The biggest news out of the Intel Developer Forum this year is Project Alloy — Intel’s push in virtual and augmented reality.
INTEL’S PROJECT ALLOY
Project Alloy is a virtual reality headset that mixes elements of the real world - Intel is calling it “mixed reality.” It occupies a middle ground between VR, which is entirely virtual, and augmented reality, which adds virtual elements onto the real world.
“Project Alloy takes the cord off the virtual reality headset”
With Alloy, Intel is following a tried and trusted model. The headset will be further refined and in 2017 its hardware blueprint will be published. Other companies will be able to take the design as is or modify it and build their own headsets.
The hope is that it kick starts the market and that means more demand for Intel chips.
“At Intel we think this is going to be big. It’s going to be a big driver of innovation beecause it’s so different from anything else out there now.”
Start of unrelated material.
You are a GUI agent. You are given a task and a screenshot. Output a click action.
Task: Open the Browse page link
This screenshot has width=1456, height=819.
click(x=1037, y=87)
In a demo at IDF, the mixed reality concept was shown when a real Brian Krzanich appeared overlaid in a virtual world.
Intel is working with Microsoft, which demonstrated its Windows Holographic system.
And Microsoft has big plans for the software.
This will run on all levels of Windows 10 PC, even small ones like the Intel Nook, but the two companies will also be pushing consumers to more powerful machines.
The collaboration extends the close work the two companies have been involved in for years, pushing new PCs and chips along with new versions of the Windows operating system.
It’s stumbled in the last few years as Intel lost out to ARM and Microsoft lost to Android in the smartphone market. The virtual, mixed and augmented reality deal is one way the two companies hope to get back on track.